Introduction
After installing Hermes Agent and verifying that the CLI responds correctly, the next step is crucial: choosing and configuring the AI model that powers the agent. The model directly determines the quality of the responses, the ability to use tools, and the cost of each interaction. This article covers in detail the configuration of providers, the management of API keys, multi-provider routing, and best practices for a stable and performant setup.
The hermes model command: the central entry point
Hermes provides a single interactive command to manage all model-related configuration:
hermes model
This command opens an interactive menu that guides you through:
- Choosing the provider (Anthropic, OpenRouter, DeepSeek, Nous Portal, GitHub Copilot, etc.)
- Selecting the model among those available from the provider
- Configuring authentication (API key or OAuth)
- Configuring auxiliary models (vision, compression, web extraction)
You can switch providers at any time — there is no lock-in. Relaunch hermes model, select another provider, and the configuration is updated instantly.
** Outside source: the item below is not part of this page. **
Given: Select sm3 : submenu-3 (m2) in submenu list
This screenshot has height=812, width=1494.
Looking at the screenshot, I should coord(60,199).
Interactive menu in detail
The hermes model menu offers several entries:
- Choose a provider: selection among all supported providers
- Configure auxiliary models: configure secondary models (vision, web_extract, compression, etc.)
- View current configuration: summary of the active configuration
This interactive approach eliminates the need to dig through configuration files manually, although direct configuration remains possible for advanced users.
Supported providers
Hermes Agent supports a broad ecosystem of providers. Here are the main ones, categorized by access type.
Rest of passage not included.